Ein besonders wichtiger Punkt dabei ist, der Radikalisierung von Menschen etwas entgegenzusetzen, sagte der Vizepräsident der EU-Kommission Margaritis Schinas: "Unsere europäische Lebensart und das, wofür wir stehen, ist nicht optional. Wir werden uns entschlossen gegen jene wehren, die unsere Werte angreifen." Gleichzeitig setze die Kommission auf Integration. "Eine Gesellschaft, in der jeder seinen Platz finden könne, verhindere, dass Menschen anfällig für Ideen des Terrorismus werden", führte Schinas aus.
Kampf gegen Terror-Propaganda
Zugleich stellte er aber auch klar, dass der Europol mehr Rechte eingeräumt werden. So soll die Behörde direkt auf Daten von Internetplattformen zugreifen können, was bisher nur möglich ist, wenn die Informationen von den nationalen Strafverfolgungsbehörden zur Verfügung gestellt werden. Gleichzeitig soll Europol für die Social-Media-Dienste der Hauptansprechpartner sein, wenn die einen Verdacht auf Kindesmissbrauch oder Terrorismus melden.

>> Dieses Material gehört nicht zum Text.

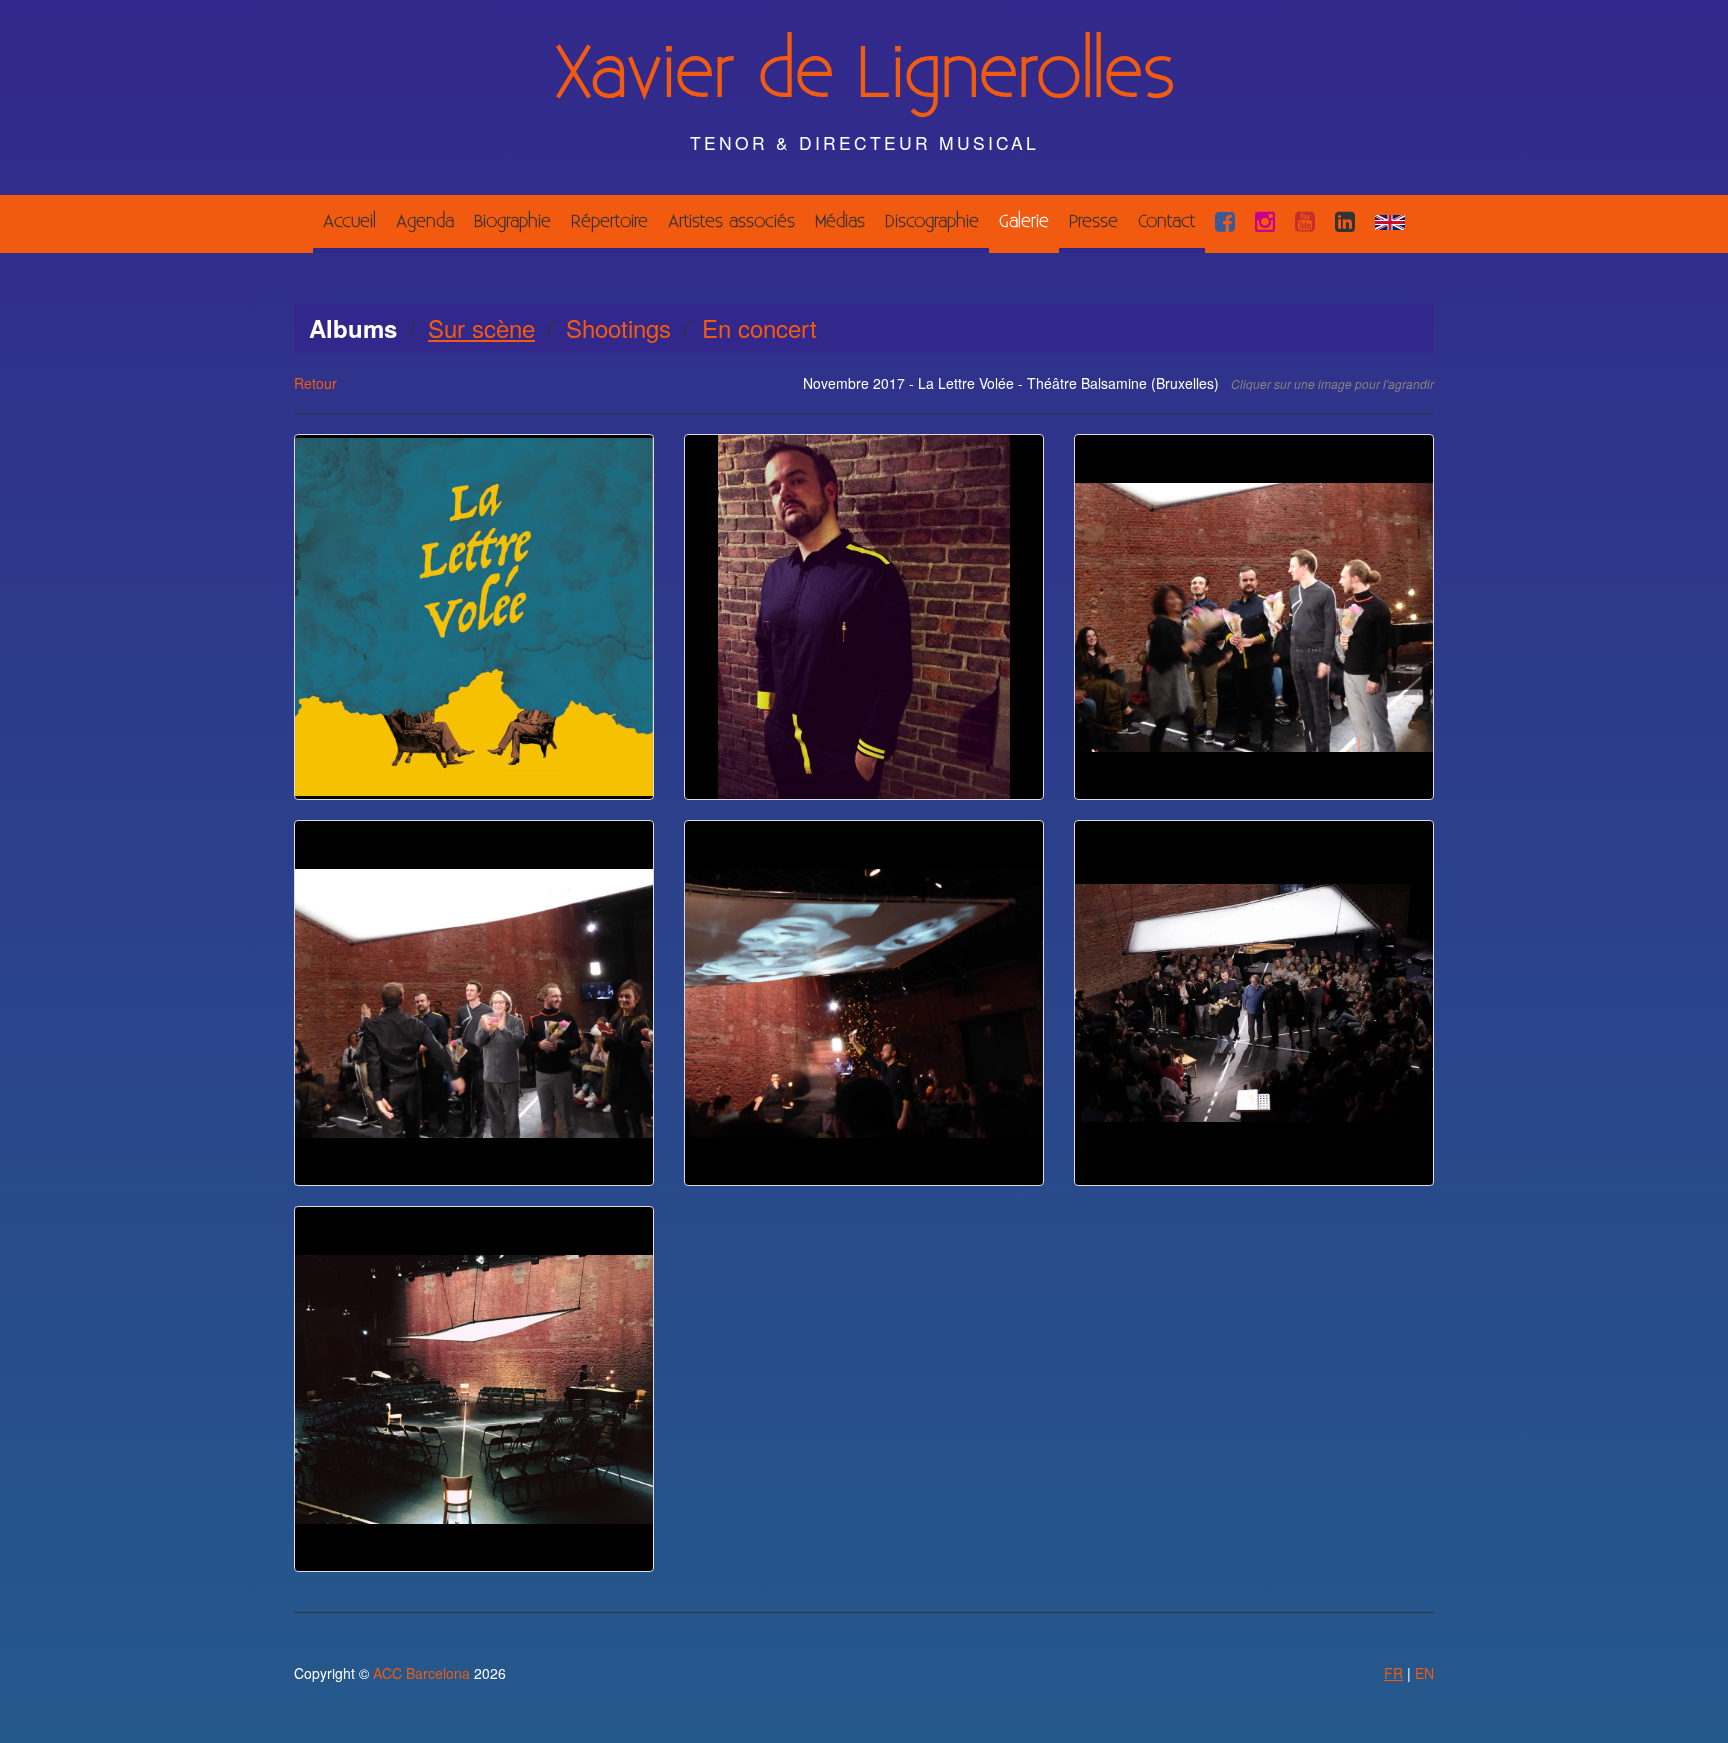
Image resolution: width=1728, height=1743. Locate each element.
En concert (759, 327)
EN (1424, 1673)
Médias (840, 221)
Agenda (425, 221)
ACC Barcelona (421, 1673)
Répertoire (609, 221)
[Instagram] (1265, 221)
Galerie (1024, 221)
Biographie (512, 221)
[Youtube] (1305, 221)
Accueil (349, 221)
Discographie (932, 221)
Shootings (618, 327)
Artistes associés (731, 221)
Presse (1093, 221)
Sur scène (481, 327)
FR (1393, 1673)
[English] (1390, 221)
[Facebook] (1225, 221)
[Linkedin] (1345, 221)
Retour (315, 383)
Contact (1166, 221)
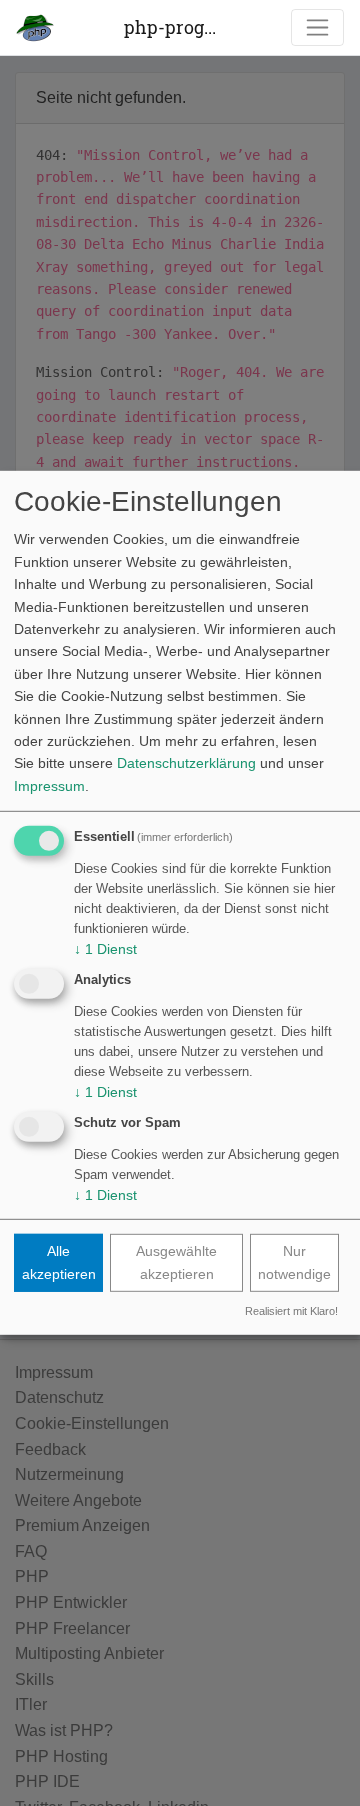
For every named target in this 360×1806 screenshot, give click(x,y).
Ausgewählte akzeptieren (176, 1262)
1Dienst (105, 949)
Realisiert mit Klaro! (291, 1311)
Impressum (49, 785)
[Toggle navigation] (317, 27)
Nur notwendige (294, 1262)
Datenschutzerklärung (186, 763)
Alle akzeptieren (59, 1262)
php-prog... (170, 27)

Grund ist, dass oftmals nicht klar ist, welches Land in dem konkreten Fall strafrechtlich zuständig ist, erklärte EU-Innenkommissarin Ylva Johansson. Sie möchte, dass künftig innerhalb einer Stunde angeordnet werden kann, terroristische Inhalte zu löschen. An einem einzigen Tag im Juli habe Europol über 2000 Internetseiten mit Terror-Propaganda aufgespürt, sagte sie. Sie umfassten Anleitungen zum Bombenbau oder auch Planungen, um Anschläge vorzubereiten. "Das müssen wir natürlich aus dem Netz bekommen", sagte Johansson.
Mehr Kontrollen an Grenzen
Ein weiterer Schwerpunkt im Anti-Terrorkampf der EU ist der Schutz der EU-Außengrenzen. So soll bis 2023 ein neues System für Reisegenehmigungen eingeführt werden. Wenn eine Person mit Visumfreiheit in die EU einreise, könnten die Behörden diese erst dann kontrollieren, wenn sie schon an der Grenze sei, sagte Johansson.
"Deshalb wollen wir künftig ein erweitertes Schengen-Informationssystem, das jede Ein- und Ausreise erfasst. Damit wissen wir künftig vorher, wer einreist und können einen Sicherheitscheck machen und gegebenenfalls eine Einreisewarnung ausstellen." So könnten die EU-Außengrenzen besser geschützt werden.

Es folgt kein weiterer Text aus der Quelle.